=== What to do ===
Transcribe every line of the material below word for word, leaving out the pictures.

=== Data shown ===
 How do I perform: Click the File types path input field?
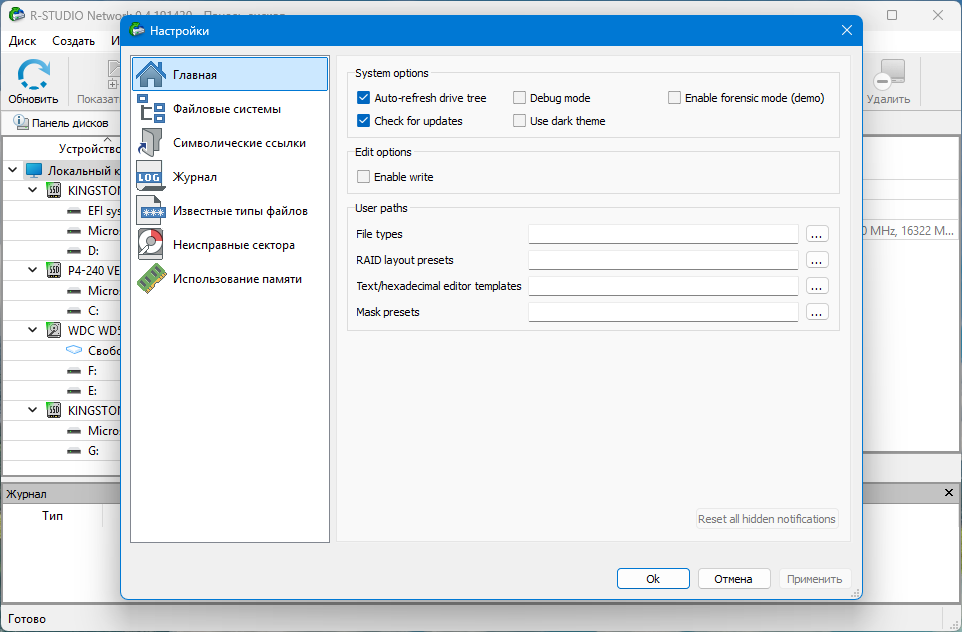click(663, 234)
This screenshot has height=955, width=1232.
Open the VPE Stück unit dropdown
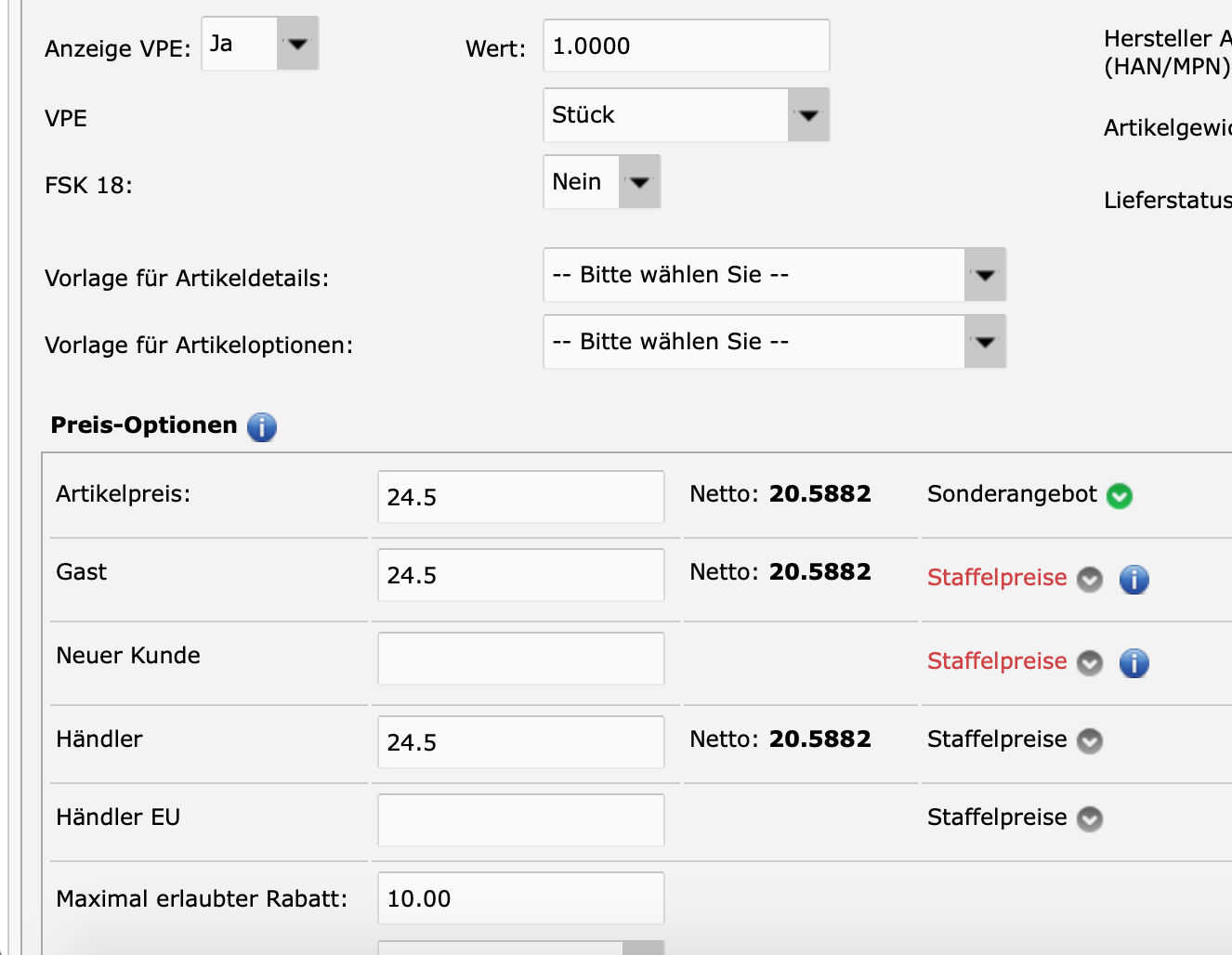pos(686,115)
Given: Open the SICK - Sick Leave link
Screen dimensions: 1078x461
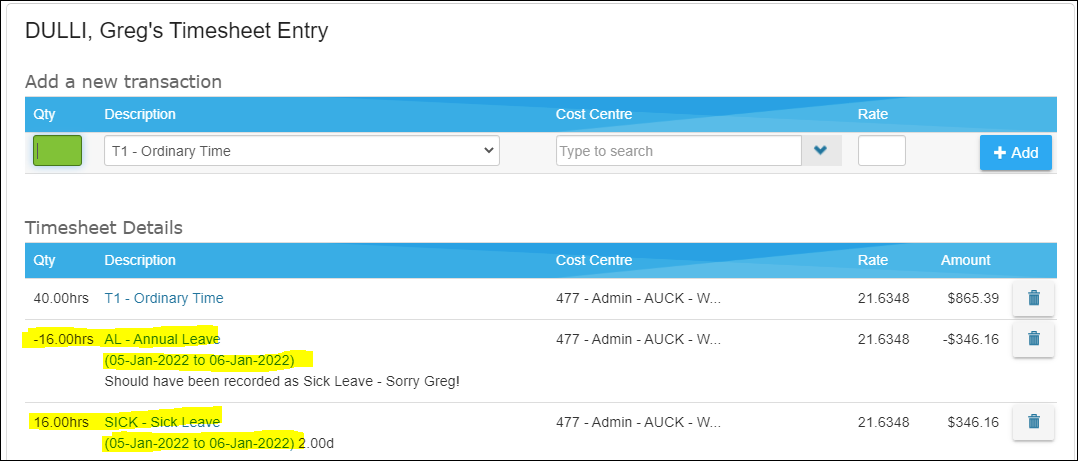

=== Final result ===
 How do I perform: Click the File types path input field?
click(663, 234)
This screenshot has height=955, width=1232.
Open the VPE Stück unit dropdown
pos(686,115)
Given: Open the SICK - Sick Leave link
Screen dimensions: 1078x461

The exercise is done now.